● **TASK BRIEF**
Collect each line of the records below that contains the word "coordinates".

_ _ _ _ _

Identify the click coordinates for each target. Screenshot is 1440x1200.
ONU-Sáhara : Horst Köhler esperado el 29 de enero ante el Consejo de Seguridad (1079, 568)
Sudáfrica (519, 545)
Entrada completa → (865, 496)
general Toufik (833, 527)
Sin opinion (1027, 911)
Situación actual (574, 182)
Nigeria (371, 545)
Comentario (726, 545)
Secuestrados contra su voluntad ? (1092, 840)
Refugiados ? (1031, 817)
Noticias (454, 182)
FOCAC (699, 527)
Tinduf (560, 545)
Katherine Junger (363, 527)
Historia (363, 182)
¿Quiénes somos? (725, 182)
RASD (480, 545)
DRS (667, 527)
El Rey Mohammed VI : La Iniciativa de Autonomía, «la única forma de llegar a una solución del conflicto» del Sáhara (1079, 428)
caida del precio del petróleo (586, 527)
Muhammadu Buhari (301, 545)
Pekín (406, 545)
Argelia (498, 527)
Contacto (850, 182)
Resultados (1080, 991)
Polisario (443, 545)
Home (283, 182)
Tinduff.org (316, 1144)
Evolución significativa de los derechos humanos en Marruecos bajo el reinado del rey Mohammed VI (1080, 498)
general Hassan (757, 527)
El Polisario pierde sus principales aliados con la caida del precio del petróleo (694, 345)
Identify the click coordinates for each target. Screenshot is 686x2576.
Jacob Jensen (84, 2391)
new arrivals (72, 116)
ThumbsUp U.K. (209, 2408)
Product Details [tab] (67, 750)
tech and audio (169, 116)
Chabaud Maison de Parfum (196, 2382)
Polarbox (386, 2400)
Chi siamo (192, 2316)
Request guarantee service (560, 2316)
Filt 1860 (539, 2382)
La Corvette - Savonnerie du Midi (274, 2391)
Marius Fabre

_ _ _ _ _

● **COMPLETE ANSWER**
Identify the click coordinates for each target. Screenshot is 1440x1200.
Identify the click coordinates for each target. Screenshot is 686x2576.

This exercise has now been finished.